Tujuh | 4/5

13 0 0
                                    

"Baik, bapak ibu serta Tuan dan Nyonya keluarga Prastama. Terima kasih sudah mendengarkan penjelasan saya sejauh ini.". Bung Andi tersenyum kecil, tangan kanannya mengambil berkas dari tumpukan paling bawah. "...selanjutnya saya akan bacakan pesan atau wasiat dari Tuan Tama !".

Seluruh audience tampak memasang raut menggebu, menunggu isi dari wasiat itu.

"...agar tidak terjadi kesalahpahaman saat saya membaca tulisan tangan asli Tuan Tama yang berisi wasiat. Saya akan membagikan lembar copy untuk semua yang hadir disini, jadi kita bisa membacanya secara bersama-sama". Bung Andi memerintahkan asistennya menyalurkan lembaran kertas pada seluruh hadirin.

***

Han masih terpaku, mengumpulkan kesadaran atas apa yang didengarnya mengenai hasil rekam sidik jari dari petugas. Sedikit menelan air liur, untuk mengurangi shock.

" ehmm...kamu nyari ini ?". Lagi-lagi Tiffany membuka pembicaraan yang mengagetkan.

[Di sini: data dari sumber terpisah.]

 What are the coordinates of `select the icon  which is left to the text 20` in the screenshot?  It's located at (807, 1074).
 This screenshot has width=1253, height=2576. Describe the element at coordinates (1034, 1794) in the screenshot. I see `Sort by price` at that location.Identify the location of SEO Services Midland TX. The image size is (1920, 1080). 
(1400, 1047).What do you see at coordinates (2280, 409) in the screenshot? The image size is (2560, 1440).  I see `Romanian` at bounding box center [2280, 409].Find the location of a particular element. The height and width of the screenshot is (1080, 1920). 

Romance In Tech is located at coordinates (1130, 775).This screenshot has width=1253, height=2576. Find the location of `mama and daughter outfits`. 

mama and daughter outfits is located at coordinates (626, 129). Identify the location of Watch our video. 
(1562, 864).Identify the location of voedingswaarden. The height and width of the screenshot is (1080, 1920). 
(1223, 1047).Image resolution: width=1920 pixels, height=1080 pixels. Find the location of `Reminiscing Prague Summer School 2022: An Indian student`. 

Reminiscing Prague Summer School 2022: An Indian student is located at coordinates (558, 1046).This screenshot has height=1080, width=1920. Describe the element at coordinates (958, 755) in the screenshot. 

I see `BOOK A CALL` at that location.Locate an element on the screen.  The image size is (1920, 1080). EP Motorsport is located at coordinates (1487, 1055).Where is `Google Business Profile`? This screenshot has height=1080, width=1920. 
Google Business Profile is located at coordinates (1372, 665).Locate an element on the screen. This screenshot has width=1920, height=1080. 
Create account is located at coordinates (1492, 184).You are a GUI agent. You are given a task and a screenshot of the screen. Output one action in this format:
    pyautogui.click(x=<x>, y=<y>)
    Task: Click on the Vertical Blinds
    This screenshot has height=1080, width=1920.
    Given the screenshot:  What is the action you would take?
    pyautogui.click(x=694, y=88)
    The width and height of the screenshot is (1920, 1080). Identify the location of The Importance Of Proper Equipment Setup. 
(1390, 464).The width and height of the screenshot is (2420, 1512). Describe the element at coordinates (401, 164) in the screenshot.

Dia mendekatkan sesuatu yang ada diatas telapak tangan kanannya.

Han mengkoordinir penglihatannya. Dia tercengang. Otaknya menginformasikan benda di telapak itu adalah gagang cangkir. Gagang itu kini berpindah ditangannya. Sementara, tangan kirinya mengambil cangkir lalu menyatukan kedua benda itu.

"... sudah, hasilnya pasti cocok. ! Gagang itu memang patahan dari cangkir itu !". tegas Tiffany meyakinkan Han.

Han merasakan angin dugaan pelaku semakin kuat berhembus pada satu subjek. Seolah tak bisa di elak dan ditepis lagi. Anginnya berhembus tanpa dia minta, dan dia tak kunjung menangkap angin itu.

" Aku udah tahu kalau emang gagang ini pasangannya, tapi jujur banyak yang belum aku ketahui kejadian dibalik patahan gagang ini !" Han berkata kearah Tiffany sambil mengangkat gagang.

" Terus mengapa kamu ngga cepet bawa aku ke kantor polisi !. Dengan begitu kamu bisa bebas menginterogasi sesukamu !". Tiffany menyerahkan kedua lengannya, seolah dalam posisi siap hendak diborgol. "...ayo, kak detektif !. apa lagi yang kamu tunggu ?". Jujur tingkah Tiffany sekarang menjadi begitu amat menyebalkan di mata Han. Dia hanya mengekspresikannya dalam dua kepalan tangannya dengan mulut membisu dan raut melamun.

Tiffany melambaikan tangan, mengibaskan pandangan Han " ... hey !. jangan mela..". Belum usai dia genapkan ucapannya, Han menangkap tangan kanannya.

" Oke !. Stop.. Stop !" nada Han sedikit membentak. "...serius ini ngga lucu !. Tapi, anggap semua yang kamu bilang itu benar..." Han melepas tangan Tiffany. "...ahh tapi mengapa.. ?" Han menurunkan nadanya, dia membuang muka dari Tiffany.

" Mengapa apa ? Mengapa aku membunuh ayahku sendiri ?" Tiffany balik bertanya dengan lugas.

" Bukan !. Tapi...." Han mengembalikan pandangan padanya. "...mengapa kamu begitu semangat menunjukkan bahwa kamu adalah pembunuh !."

Tiffany menghela nafas. Bibirnya kelu mencerna kata-kata yang baru saja dia terima.